ACTION ITEM:
The expected output is each line from the one containing "The image size is (1099, 618)." to the last line of the data below, set down exactly, minus the pictures.

Data extracted from a collection
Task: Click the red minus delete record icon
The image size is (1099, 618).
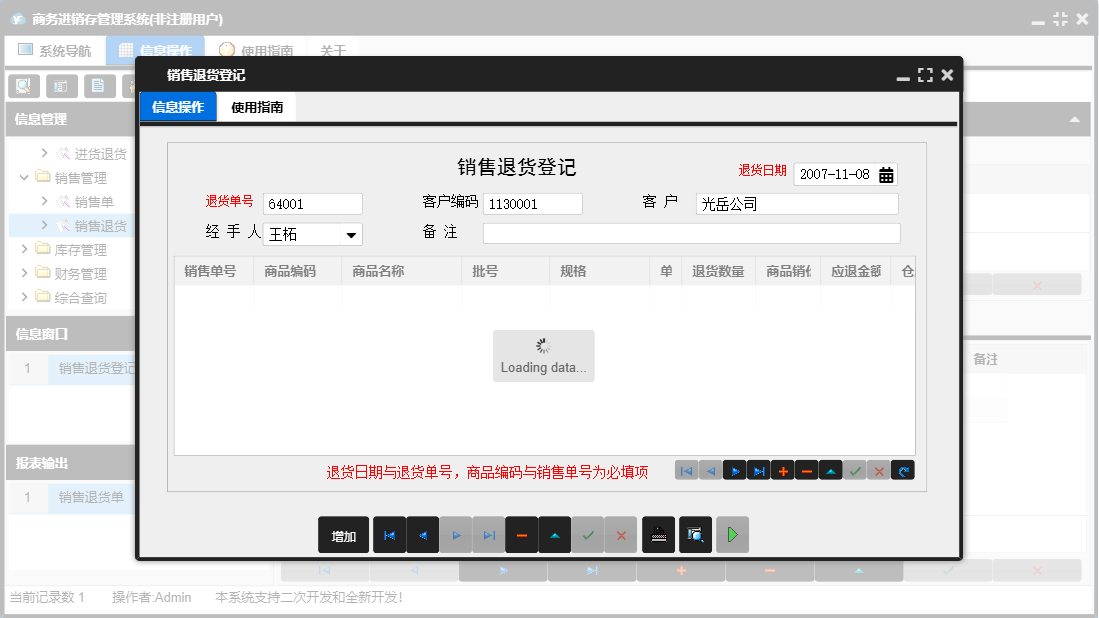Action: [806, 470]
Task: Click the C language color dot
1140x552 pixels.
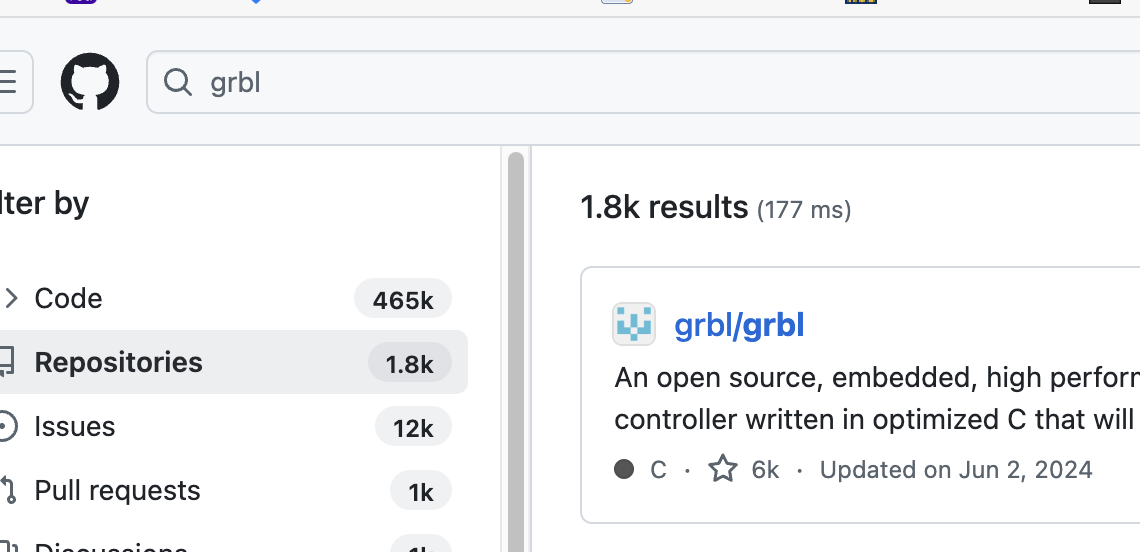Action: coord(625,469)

WRITTEN SOLUTION:
The image size is (1099, 618).
Action: [806, 470]
Task: Click the C language color dot
1140x552 pixels.
Action: coord(625,469)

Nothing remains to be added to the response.